* **What needs to be done**
Each record must be copied in full and unchanged; any image it holds is excluded.

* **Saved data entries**
● ● ● ● ●

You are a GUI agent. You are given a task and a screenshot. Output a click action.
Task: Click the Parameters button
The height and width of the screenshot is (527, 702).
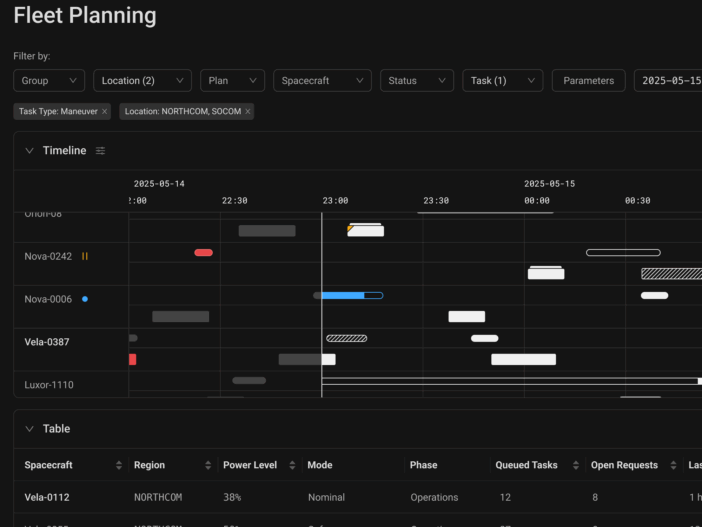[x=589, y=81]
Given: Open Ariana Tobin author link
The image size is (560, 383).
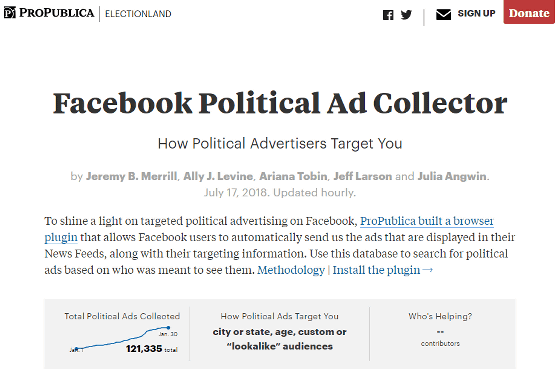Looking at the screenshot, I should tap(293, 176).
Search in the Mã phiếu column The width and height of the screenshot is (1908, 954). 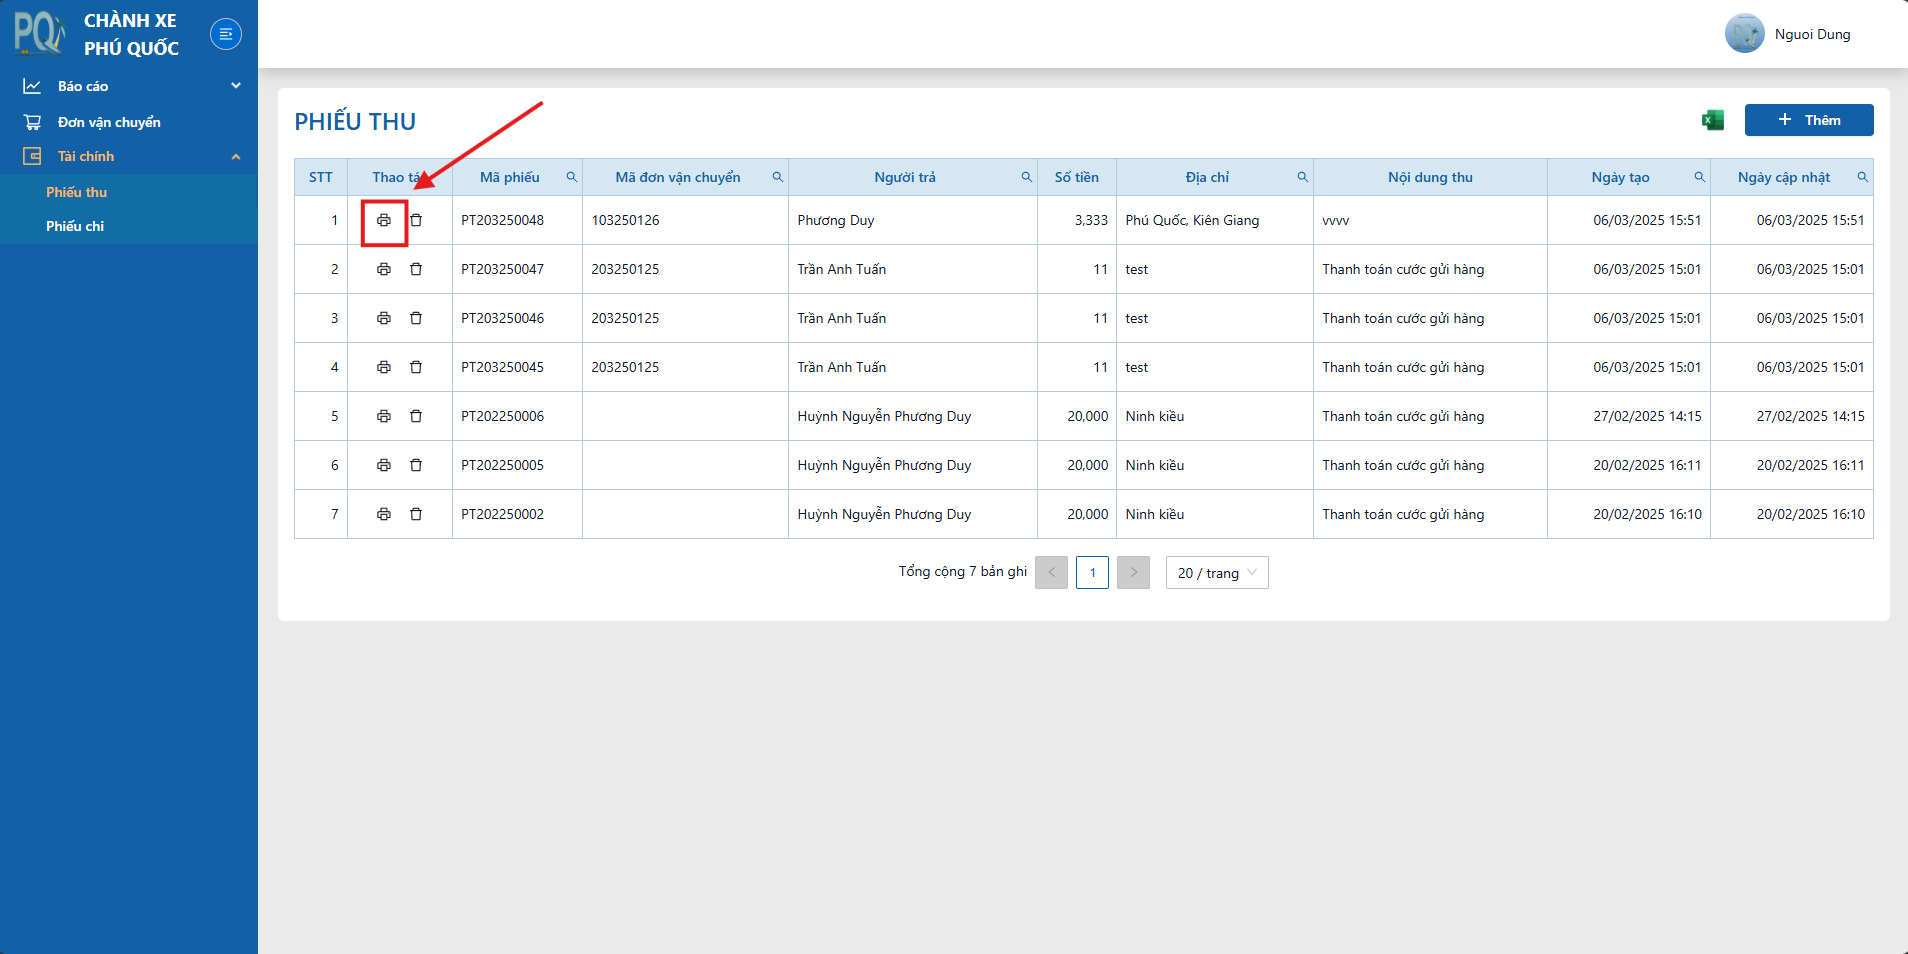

● ● ● ● ●

* **Result of this task**
You are a GUI agent. You are given a task and a screenshot. Output a click action.
Task: Click the Parameters button
The height and width of the screenshot is (527, 702).
[x=589, y=81]
Given: Open Ariana Tobin author link
The image size is (560, 383).
Looking at the screenshot, I should tap(293, 176).
Search in the Mã phiếu column The width and height of the screenshot is (1908, 954). 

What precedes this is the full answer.